What is the validity of the new source that gives the temperature 1,939 K? It just seems to be copied from an older source, which assumed it as a brown dwarf. Faren29 (talk) 17:00, 10 February 2026 (UTC)
Yup, totally bogus. Lithopsian (talk) 17:09, 10 February 2026 (UTC)
The most recent section on the talk page by the edit warrior is probably worth a read. I can admit to losing the will to live a little bit on such matters but it at least should be addressed. Faren29 (talk) 18:34, 10 February 2026 (UTC)
Life's too short to spend it arguing with someone who isn't listening. Lithopsian (talk) 17:57, 11 February 2026 (UTC)
BE Ursae Majoris A
Hello, just enquiring about the recent reversion of the radius, temperature, and luminosity for the subdwarf O star and why older data from last century would be preferred over something this century? If the older data has cited by newer literature, shouldn't least express it as a range? Thanks. ~2026-74389-4 (talk) 21:59, 22 February 2026 (UTC)

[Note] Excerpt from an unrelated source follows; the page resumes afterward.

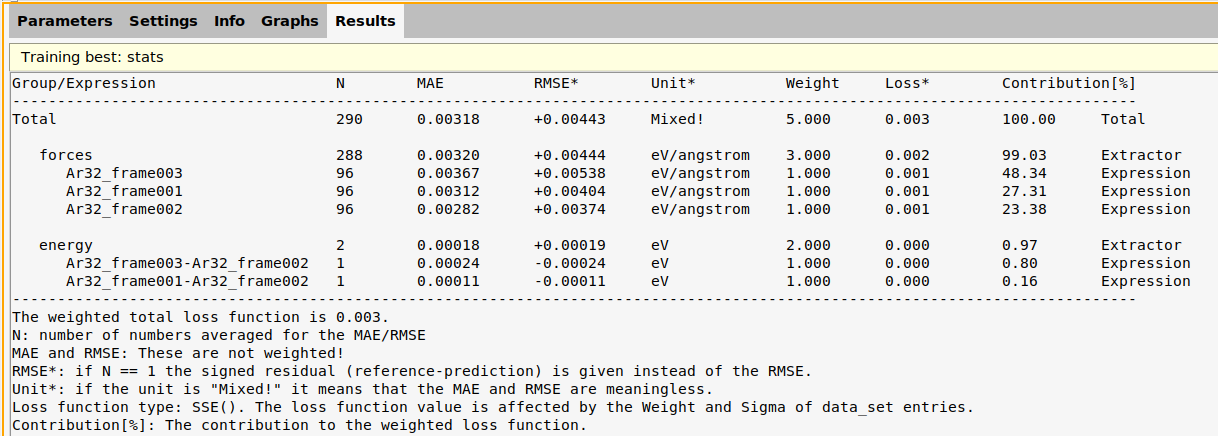Click the MAE column header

Always decisions to be made. Wikipedia in general doesn't like to rely on primary sources although we tend to rely on them a lot as journal papers. They should preferably be peer-reviewed or their effectively just a blog. So Wikipedia prefers secondary and tertiary sources, that is publications that describe, refer to, or adopt primary sources. We also ignore this a lot in Astronomy articles, but again it is helpful to be aware of the background. Some people like ranges or alternate values in the starbox, but they do tend to clutter things up and make it hard for readers to get a quick overview; I think they're better-discussed in the body of the article where different published data can be put into context. So a lot of the time we just look at Simbad and pick whatever paper it uses for headline numbers. Digging into the details, we tend to prefer something recent, but also strongly prefer a paper dedicated to the particular object or a small number of related objects. Largescale databases are useful in many cases, but they can mess up either on object peculiarities or garbage-in-garbage-out. So what to use here? Partly I picked those values because Weidmann et al. (2020) (largescale catalogue, but relying on other publications, hence a nice secondary source) refers to Ferguson et al. (1999), but also because I didn't have immediate access to the full text of Simankskii et al (2008) and couldn't see how those radii were derived.

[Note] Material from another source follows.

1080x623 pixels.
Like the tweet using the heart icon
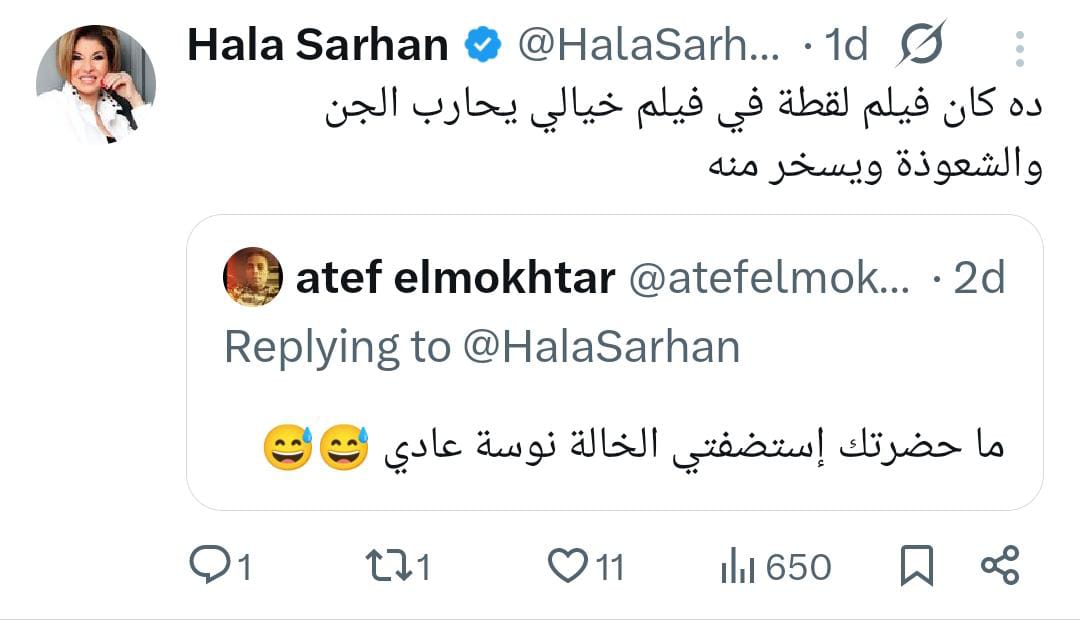pos(570,566)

So, short answer, there's always a case to be made, but it is more convincing with a good edit summary so people know why you're changing stuff that (presumably) everyone was agreed-on up to that point. My recommendation would be to expand the article by discussing conflicting, or at least different, published physical properties and then whatever ends up in the starbox will flow naturally from that. BE UMa is an interesting-enough object and the text doesn't really mention anything after 1995. Lithopsian (talk) 16:40, 23 February 2026 (UTC)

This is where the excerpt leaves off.